_Entries supplied_
>>
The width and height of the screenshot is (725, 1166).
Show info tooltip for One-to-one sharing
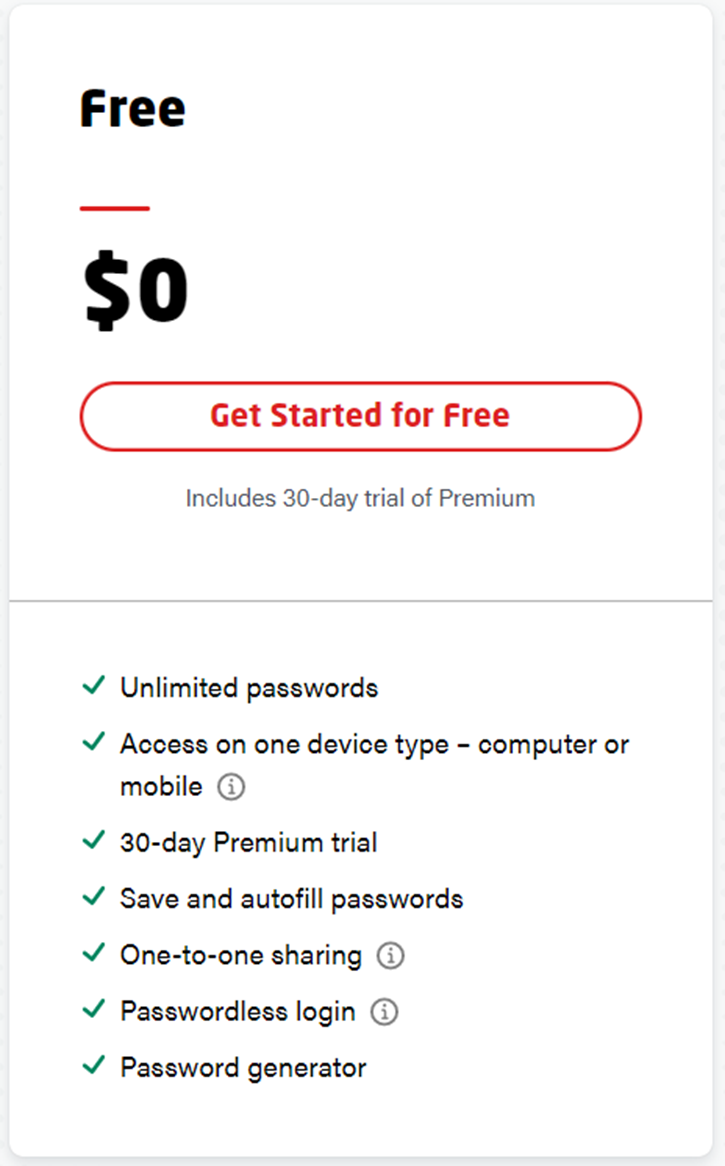point(390,956)
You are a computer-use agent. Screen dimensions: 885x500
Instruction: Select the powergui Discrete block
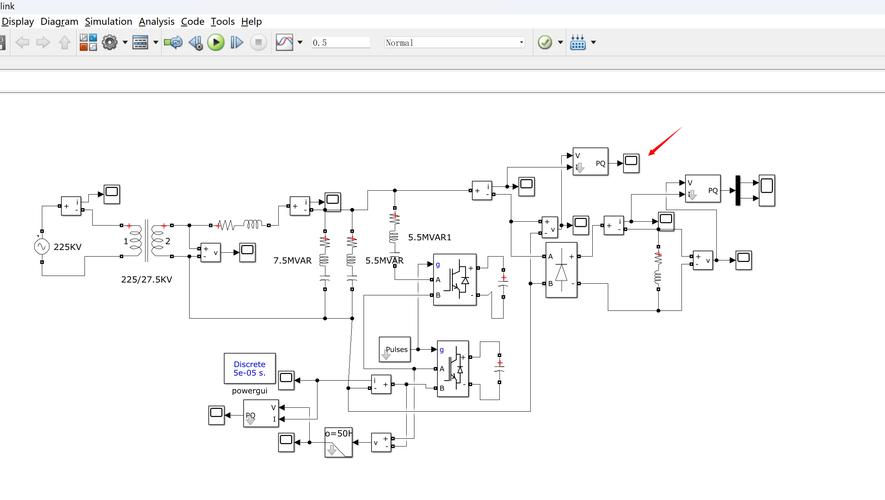point(249,369)
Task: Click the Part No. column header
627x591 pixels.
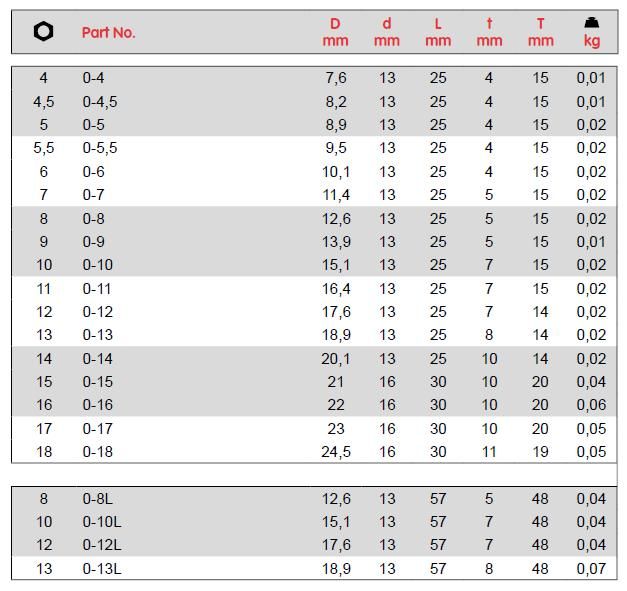Action: [108, 32]
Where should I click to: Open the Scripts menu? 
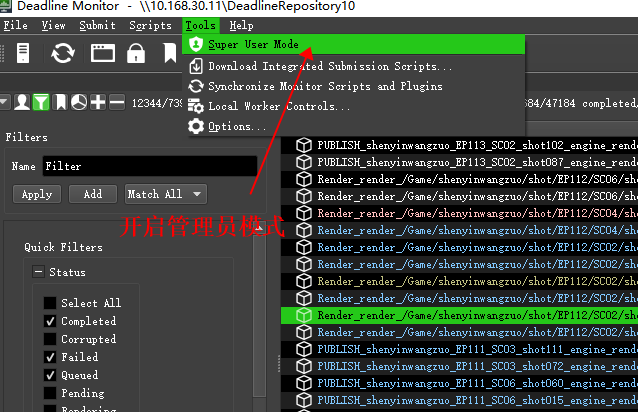(x=150, y=25)
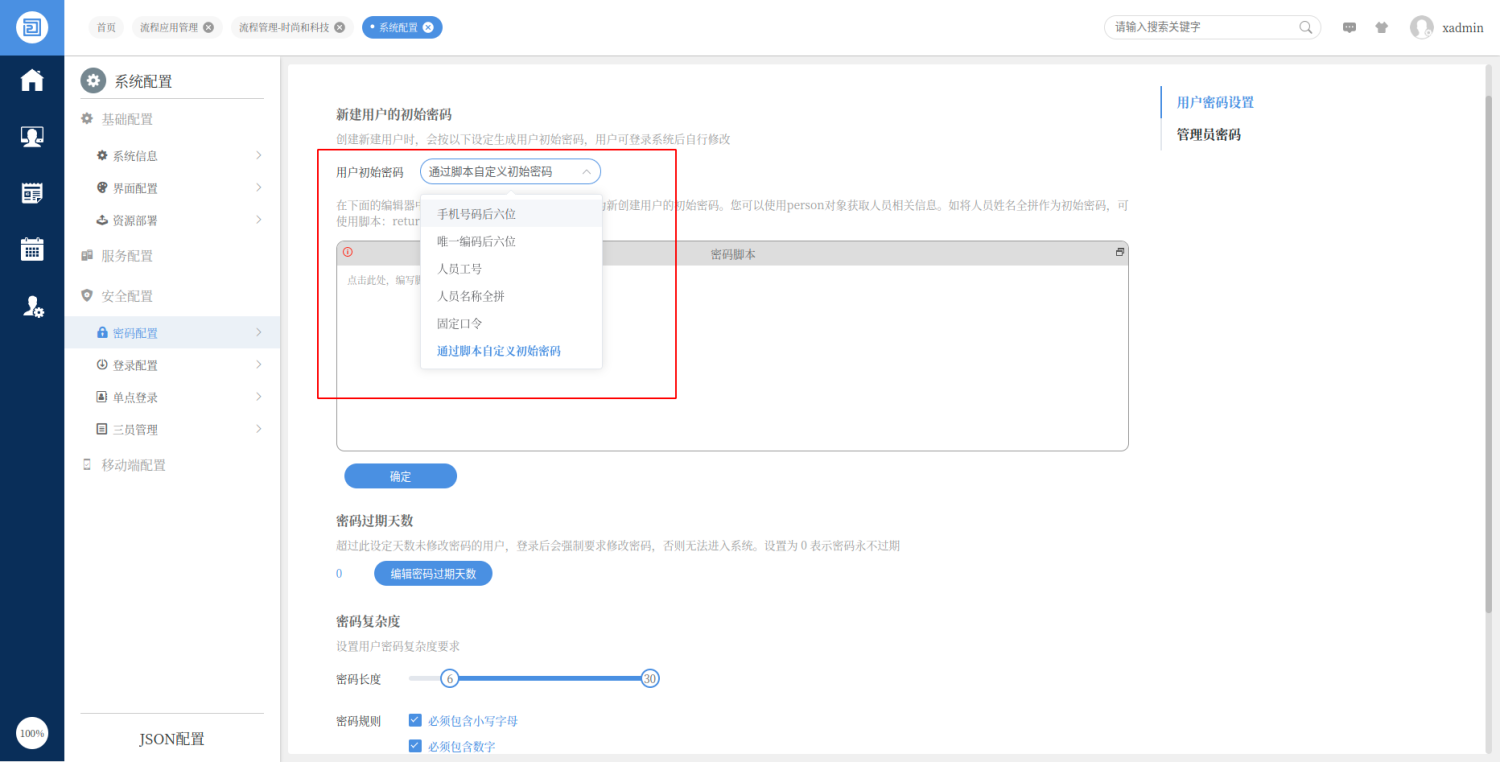Select 手机号码后六位 from dropdown list

click(x=476, y=214)
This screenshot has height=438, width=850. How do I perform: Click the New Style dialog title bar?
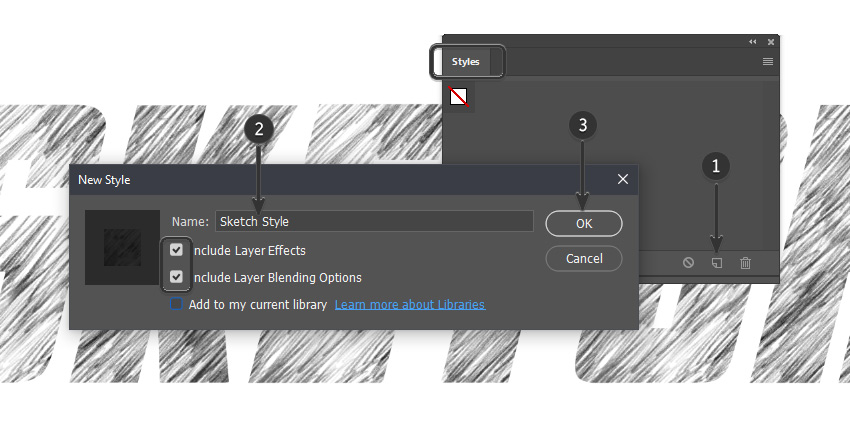coord(353,179)
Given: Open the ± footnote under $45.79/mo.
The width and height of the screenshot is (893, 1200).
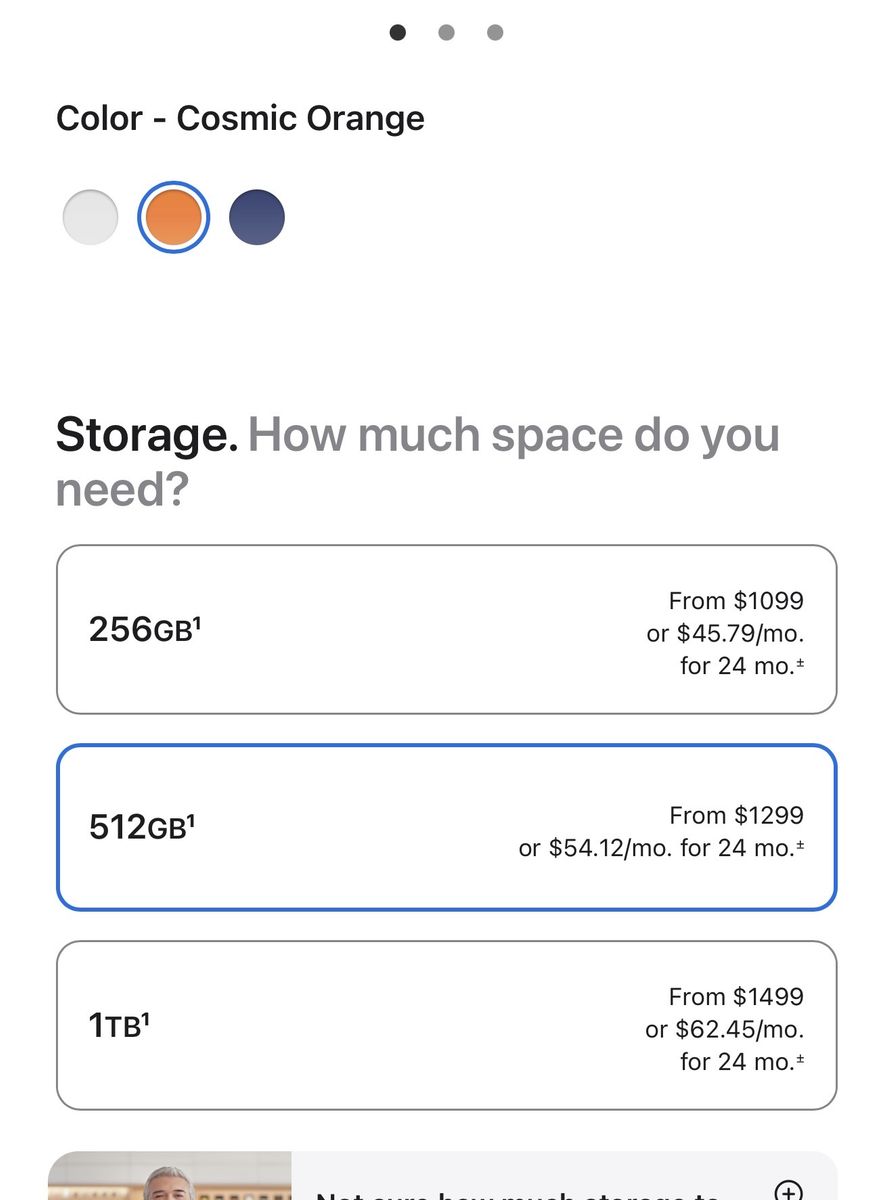Looking at the screenshot, I should click(x=799, y=662).
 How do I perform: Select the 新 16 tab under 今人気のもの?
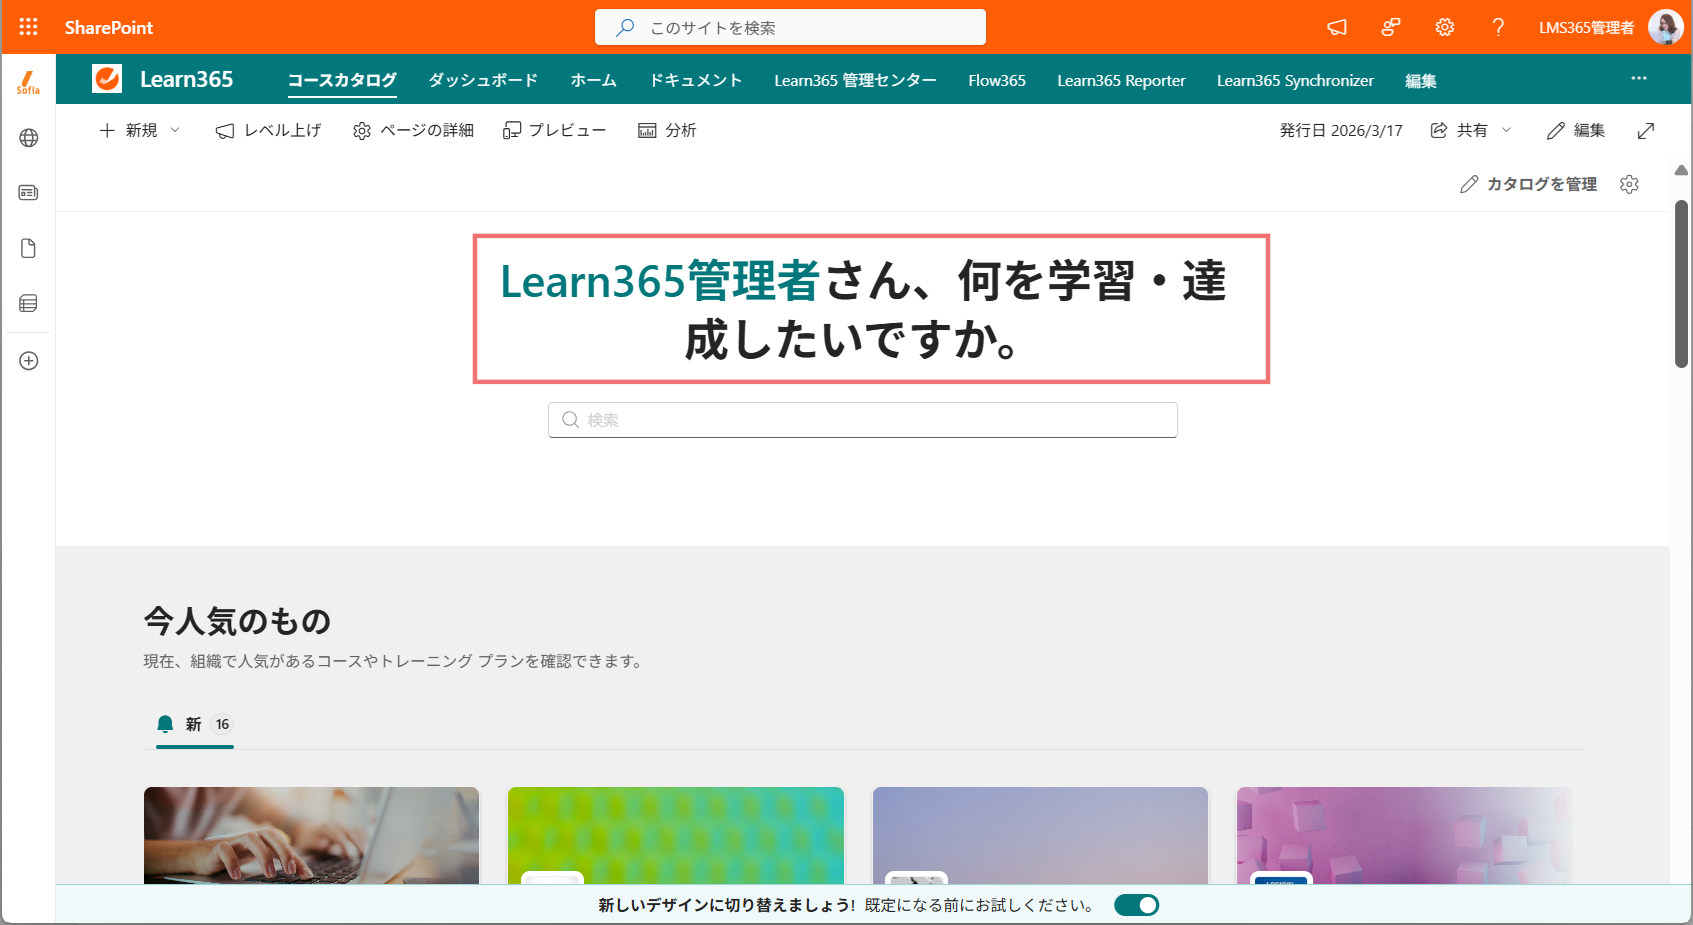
<<
_Task requirements_
Search the records for lines holding the word "under", then copy each line you find.

_Solution to this exercise_
Given: Open the ± footnote under $45.79/mo.
 How do I perform: Select the 新 16 tab under 今人気のもの?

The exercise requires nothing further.